Still use the definition and example from memory_order. But replace memory_order_seq_cst with memory_order_release in store and memory_order_acquire in load.
Release-Acquire ordering guarantees everything that happened-before a store in one thread becomes a visible side effect in the thread that did a load. But in our example, nothing happens before store in both thread0 and thread1.

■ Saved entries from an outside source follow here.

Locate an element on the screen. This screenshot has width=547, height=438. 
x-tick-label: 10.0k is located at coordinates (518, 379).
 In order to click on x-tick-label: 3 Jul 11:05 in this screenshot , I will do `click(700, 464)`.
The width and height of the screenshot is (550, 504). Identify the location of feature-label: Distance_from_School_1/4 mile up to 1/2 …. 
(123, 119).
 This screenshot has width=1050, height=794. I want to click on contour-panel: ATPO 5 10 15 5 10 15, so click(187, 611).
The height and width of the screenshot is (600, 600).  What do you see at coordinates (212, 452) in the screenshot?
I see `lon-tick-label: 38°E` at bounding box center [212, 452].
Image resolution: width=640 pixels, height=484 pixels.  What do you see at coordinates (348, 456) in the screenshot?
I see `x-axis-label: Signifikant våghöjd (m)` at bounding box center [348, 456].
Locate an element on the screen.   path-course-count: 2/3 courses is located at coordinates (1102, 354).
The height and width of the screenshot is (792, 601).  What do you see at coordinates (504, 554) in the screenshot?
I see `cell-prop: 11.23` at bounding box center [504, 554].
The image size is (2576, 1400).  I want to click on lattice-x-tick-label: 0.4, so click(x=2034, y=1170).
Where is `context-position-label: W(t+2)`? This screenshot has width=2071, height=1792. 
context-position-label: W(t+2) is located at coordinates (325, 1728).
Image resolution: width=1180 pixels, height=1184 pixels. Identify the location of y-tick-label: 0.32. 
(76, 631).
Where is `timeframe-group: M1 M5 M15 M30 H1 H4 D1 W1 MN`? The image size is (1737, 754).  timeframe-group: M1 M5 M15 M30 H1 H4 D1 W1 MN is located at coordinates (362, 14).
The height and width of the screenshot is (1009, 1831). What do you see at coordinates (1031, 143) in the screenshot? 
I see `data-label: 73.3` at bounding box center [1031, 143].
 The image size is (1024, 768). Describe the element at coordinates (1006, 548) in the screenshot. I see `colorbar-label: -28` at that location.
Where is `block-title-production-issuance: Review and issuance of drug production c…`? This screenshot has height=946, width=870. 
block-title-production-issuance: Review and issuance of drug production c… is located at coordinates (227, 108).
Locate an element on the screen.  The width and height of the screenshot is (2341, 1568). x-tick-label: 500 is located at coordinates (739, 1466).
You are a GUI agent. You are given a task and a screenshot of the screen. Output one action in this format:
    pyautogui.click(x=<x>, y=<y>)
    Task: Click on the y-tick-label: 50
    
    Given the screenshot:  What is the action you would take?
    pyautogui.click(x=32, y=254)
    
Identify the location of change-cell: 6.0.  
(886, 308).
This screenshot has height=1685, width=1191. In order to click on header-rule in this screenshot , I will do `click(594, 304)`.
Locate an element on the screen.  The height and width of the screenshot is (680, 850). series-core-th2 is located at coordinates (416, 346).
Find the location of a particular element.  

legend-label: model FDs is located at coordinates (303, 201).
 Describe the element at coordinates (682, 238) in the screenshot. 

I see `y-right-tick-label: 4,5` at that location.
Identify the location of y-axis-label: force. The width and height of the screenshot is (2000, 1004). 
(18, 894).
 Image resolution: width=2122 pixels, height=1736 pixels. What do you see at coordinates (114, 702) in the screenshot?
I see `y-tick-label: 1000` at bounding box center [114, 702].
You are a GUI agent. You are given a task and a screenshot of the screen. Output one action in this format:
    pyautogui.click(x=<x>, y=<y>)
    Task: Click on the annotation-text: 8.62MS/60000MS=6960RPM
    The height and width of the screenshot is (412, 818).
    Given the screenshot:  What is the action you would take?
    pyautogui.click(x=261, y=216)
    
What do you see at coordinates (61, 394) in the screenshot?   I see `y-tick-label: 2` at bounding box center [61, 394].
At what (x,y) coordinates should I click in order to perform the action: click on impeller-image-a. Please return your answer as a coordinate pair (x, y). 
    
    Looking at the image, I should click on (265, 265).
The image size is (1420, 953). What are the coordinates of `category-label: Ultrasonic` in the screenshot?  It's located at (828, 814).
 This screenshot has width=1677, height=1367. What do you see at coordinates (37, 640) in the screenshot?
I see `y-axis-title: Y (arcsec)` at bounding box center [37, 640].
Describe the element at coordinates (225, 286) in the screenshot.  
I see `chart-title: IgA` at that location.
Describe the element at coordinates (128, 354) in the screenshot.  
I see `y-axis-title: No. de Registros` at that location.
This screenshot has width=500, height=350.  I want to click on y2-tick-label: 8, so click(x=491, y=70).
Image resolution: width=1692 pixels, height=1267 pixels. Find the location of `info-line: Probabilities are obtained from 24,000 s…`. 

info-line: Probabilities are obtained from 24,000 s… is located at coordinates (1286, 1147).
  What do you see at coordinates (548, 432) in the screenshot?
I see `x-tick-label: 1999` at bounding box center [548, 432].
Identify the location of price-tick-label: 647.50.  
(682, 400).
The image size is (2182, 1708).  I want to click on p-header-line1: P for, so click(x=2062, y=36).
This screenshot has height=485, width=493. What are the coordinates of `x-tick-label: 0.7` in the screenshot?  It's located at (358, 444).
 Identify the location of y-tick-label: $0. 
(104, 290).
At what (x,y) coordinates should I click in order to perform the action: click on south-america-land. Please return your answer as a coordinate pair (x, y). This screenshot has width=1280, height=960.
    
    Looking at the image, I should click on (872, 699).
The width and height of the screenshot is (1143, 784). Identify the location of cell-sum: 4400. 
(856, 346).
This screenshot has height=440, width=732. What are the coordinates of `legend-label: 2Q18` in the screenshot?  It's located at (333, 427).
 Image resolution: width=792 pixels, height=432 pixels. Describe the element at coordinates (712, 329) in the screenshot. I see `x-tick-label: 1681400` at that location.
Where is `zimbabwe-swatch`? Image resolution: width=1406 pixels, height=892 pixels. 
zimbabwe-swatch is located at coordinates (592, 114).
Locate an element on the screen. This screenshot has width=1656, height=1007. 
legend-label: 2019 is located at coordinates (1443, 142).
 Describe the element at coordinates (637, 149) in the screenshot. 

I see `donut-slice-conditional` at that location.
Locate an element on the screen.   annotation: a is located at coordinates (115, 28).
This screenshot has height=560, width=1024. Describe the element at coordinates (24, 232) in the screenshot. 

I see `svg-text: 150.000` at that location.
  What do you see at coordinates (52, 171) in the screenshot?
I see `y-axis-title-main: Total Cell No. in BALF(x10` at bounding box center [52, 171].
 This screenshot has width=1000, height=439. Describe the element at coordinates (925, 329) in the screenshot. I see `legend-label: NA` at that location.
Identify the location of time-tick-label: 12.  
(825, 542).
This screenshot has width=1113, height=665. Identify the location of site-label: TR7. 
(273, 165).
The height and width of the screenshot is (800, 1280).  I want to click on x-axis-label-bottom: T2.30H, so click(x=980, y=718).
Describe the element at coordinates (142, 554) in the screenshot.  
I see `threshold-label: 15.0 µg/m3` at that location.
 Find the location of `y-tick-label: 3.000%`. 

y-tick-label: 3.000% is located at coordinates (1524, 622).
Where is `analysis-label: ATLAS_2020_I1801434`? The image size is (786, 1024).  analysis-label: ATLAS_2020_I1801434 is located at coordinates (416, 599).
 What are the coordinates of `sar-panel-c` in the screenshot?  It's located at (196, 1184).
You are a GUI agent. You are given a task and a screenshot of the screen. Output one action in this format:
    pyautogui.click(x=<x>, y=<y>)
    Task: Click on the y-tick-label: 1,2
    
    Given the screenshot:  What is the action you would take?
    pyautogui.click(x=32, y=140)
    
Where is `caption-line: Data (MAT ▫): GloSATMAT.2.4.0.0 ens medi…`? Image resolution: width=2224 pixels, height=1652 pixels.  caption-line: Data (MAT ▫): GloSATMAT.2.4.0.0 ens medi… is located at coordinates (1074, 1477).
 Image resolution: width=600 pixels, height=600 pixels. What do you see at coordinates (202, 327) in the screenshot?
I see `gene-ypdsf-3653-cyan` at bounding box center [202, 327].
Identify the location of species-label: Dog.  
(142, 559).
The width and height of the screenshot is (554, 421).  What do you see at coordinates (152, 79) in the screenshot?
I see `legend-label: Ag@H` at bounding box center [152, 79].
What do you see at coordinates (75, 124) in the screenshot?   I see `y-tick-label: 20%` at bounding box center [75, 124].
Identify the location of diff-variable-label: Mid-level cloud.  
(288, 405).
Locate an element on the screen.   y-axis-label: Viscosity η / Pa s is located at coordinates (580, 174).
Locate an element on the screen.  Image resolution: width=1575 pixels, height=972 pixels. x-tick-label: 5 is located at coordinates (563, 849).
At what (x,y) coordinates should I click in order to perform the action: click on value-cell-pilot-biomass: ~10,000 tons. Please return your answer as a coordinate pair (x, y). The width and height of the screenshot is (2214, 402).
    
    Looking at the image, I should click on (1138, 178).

x.store(true, std::memory_order_release); // thread0
y.store(true, std::memory_order_release); // thread1
Further more, without memory_order_seq_cst, the sequential ordering of thread2 and thread3 are not guaranteed. You can imagine they becomes:
if (y.load(std::memory_order_acquire)) { ++z; } // thread2, load y first
while (!x.load(std::memory_order_acquire)); // and then, load x
if (x.load(std::memory_order_acquire)) { ++z; } // thread3, load x first
while (!y.load(std::memory_order_acquire)); // and then, load y
So, if thread2 and thread3 are executed before thread0 and thread1, that means both x and y stay false, thus, ++z is never touched, z stay 0 and the assert fires.
However, if memory_order_seq_cst enters the picture, it establishes a single total modification order of all atomic operations that are so tagged. Thus, in thread2, x.load then y.load; in thread3, y.load then x.load are sure things.